■ **Excerpted text**:
┄┄┄┄┄┄┄┄┄┄┄┄┄┄┄┄┄┄┄┄

Edgewall Software
Modify

Opened 13 years ago

Closed 13 years ago

#9919 closed enhancement (wontfix)

Improve on logging

Reported by: Carsten Klein <carsten.klein@…> Owned by:
Priority: normal Milestone:
Component: general Version: 0.13dev
Severity: normal Keywords: logging
Cc: Branch:
Release Notes:
API Changes:

This will require a wrapper to the standard logging.Logger, which is actually a no-brainer, and which is also compatible to the original api.

Internal Changes:

Description (last modified by Christian Boos)

Currently, all calls to logging happen regardless of whether logging was enabled, or enabled for a given log level.

This basically includes calls to access attributes, perform calculations or simply do string concatenation and so on.

It would be more efficient to have a wrapper to the original logger which will expose a few methods, or properties if you will.

Say, if you want to log.debug() something, you would not simply log.debug(inefficient_calculation_or_property_or_call_here) but instead you would

if log.isDebug(): # or log.is_debug

log.debug(inefficient_calculation_or_property_or_call_here)

This would increase overall performance a bit, don't you think?

Attachments (2)

log.patch (2.1 KB ) - added by Carsten Klein <carsten.klein@…> 13 years ago.
Patch for making this possible
log.2.patch (2.5 KB ) - added by Carsten Klein <carsten.klein@…> 13 years ago.
revised patch

Download all attachments as: .zip

Change History (17)

by Carsten Klein <carsten.klein@…>, 13 years ago

Attachment: log.patch added

Patch for making this possible

by Carsten Klein <carsten.klein@…>, 13 years ago

Attachment: log.2.patch added

revised patch

comment:1 by Carsten Klein <carsten.klein@…>, 13 years ago

@cached does not work with non components

see revised patch

comment:2 by Remy Blank, 13 years ago

Have you done any profiling that shows which logging statements are a bottleneck? I'd rather comment them out than make the code more complex.

comment:3 by Carsten Klein <carsten.klein@…>, 13 years ago

Remy: it is not about actual bottlenecks, it is about preventing unnecessary property access, string concatenation, and method calls, which, over time add to the overall response time of the application, especially under high load.

As for the code complexity:

Instead of writing

self.log.debug('message %s %s %s', self.method(), self.prop + self.prop, i)

one would have to write

if self.log.is_debug:
  self.log.debug('message %s %s %s', self.method(), self.prop + self.prop, i)

This is actually something which can be introduced over time, and not something that must be introduced right now. Identifying, like you said, the most costly logging calls, and from there migrating all calls to the new scheme over time will do the trick.

I for my self would definitely give it a try.

Some more detail:

Simply calling for example log.debug() will, on behalf of the logging system, call at least two methods, namely isEnabledFor(DEBUG) and in that method, getEffectiveLevel(), which, in turn, will recursively access self and parent loggers' level attribute.

As trac does not install child loggers, only the always existing RootLogger's level attribute might be accessed, which in turn is an internal call in the VM.

┄┄┄┄┄┄┄┄┄┄┄┄┄┄┄┄┄┄┄┄

■ **Data extract**:
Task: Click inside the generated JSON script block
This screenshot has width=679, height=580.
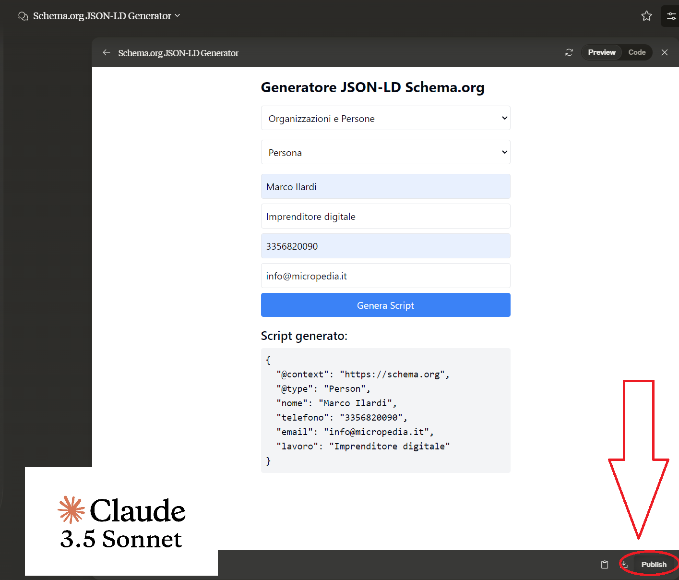Action: (385, 411)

┄┄┄┄┄┄┄┄┄┄┄┄┄┄┄┄┄┄┄┄

■ **Exercise instructions**:
1. Quote the logging ticket from "This basically includes" to "if you will.".
2. Please write what comes next in the Trac ticket on logging, picking up after its final sentence.

■ **Per-task answers**:
1.
This basically includes calls to access attributes, perform calculations or simply do string concatenation and so on.

It would be more efficient to have a wrapper to the original logger which will expose a few methods, or properties if you will.

2.
Say, you have a simple debug log message "debugging, it is me". This will result in at least three method calls, namely debug(), isEnabledFor() (along with access to the DEBUG property of the module), and a call to getEffectiveLevel(), which in turn will access the level properties of both, the logger and its parent RootLogger, provided that logger does not have a value assigned to the level attribute.

If you, say, need to concatenate multiple strings for actually getting the log message out, then you will have to add that overhead to the call as well. And if you happen to access properties of your class or call any methods or functions…

You see, the number of processor cycles needed for getting the log message out, and then detecting that one does not even have the required level to actually do so, are immense.

Whereas, by simply first checking whether log.is_debug consumes only a few cycles by adding a simple guard to your code.

A simple calculation might show this to you:

Say, a call to debug() will cost you 10 cycles alone. Calling the other methods from within debug() will then also cost you 10 cycles each, so we are up to 30 cycles. Accessing properties will cost you an additional 10 cycles per property accessed.

So this will be 40..50 cycles per call to log.debug().

In the other case you will only have 20..30 cycles as it is by now. This can be made more efficient using decorators such as @cached.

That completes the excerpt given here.